**Work to complete**
1. Echo the part of the SibFU news story on AI and data leakage that opens with the words containing "SibFU scientists are" and closes with "the article here.", reproducing it word for word.
2. In the paragraph of the SibFU news story that begins "SibFU scientists are developing," list each immune-system term (immune system, antibodies, antigens) together with the adjectives directly before it.

**Excerpted passage**

....................

Digital immunity: SibFU scientists to teach AI to catch data leakage | Siberian Federal University

Digital immunity: SibFU scientists to teach AI to catch data leakage

SibFU scientists are developing a self-learning artificial intelligence system capable of detecting hidden information inbuilt in various media content disseminated in Internet resources. This artificial immune system mimics some of the natural processes that take place in the human immune system, for instance, it produces special digital antibodies to detect hostile antigens — media files which covertly embed additional information. The main results of the study are given in the article here.

‘Steganography is a very ancient art of cryptography. The shaving of a secret message on the slave’s head, sympathetic ink that becomes visible only in ultraviolet — all these are the first attempts of mankind to make a double-bottomed message, unobvious to the untrained eye. With the development of the Internet and various social services since the mid-2000s, truly gigantic volumes of media data have begun to circulate in the network, including images in JPEG — one of the most popular formats. In our research, we focused on the methods of discovering what is hidden behind a simple, at first glance, picture,’ said Aleksey Shniperov, assistant professor of the Department of applied mathematics and computer security, Siberian Federal University.

....................

**Available data**

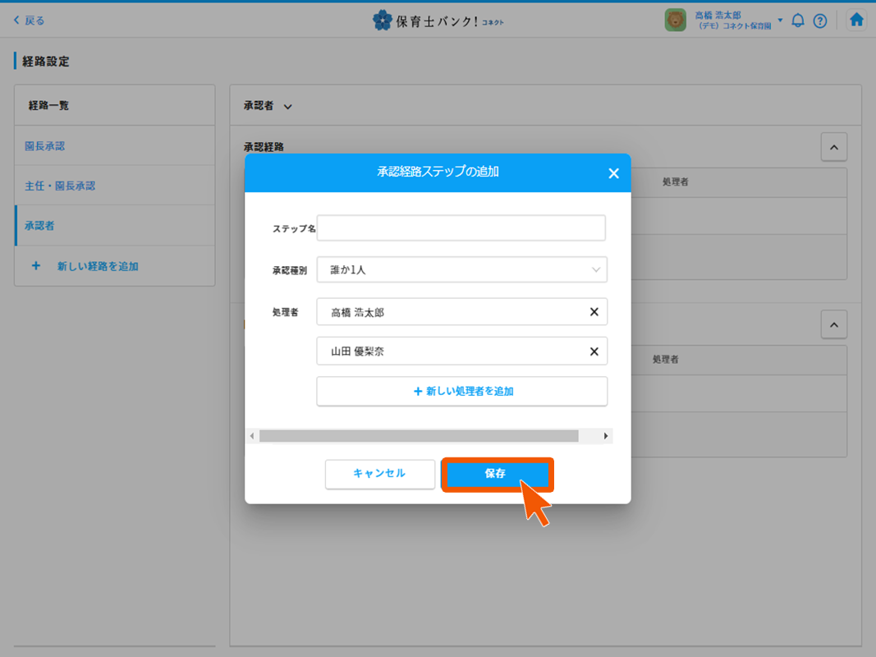Click the 保育士バンク logo
This screenshot has width=876, height=657.
(438, 21)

....................

**Task-by-task answers**
1.
SibFU scientists are developing a self-learning artificial intelligence system capable of detecting hidden information inbuilt in various media content disseminated in Internet resources. This artificial immune system mimics some of the natural processes that take place in the human immune system, for instance, it produces special digital antibodies to detect hostile antigens — media files which covertly embed additional information. The main results of the study are given in the article here.

2.
- artificial immune system
- human immune system
- special digital antibodies
- hostile antigens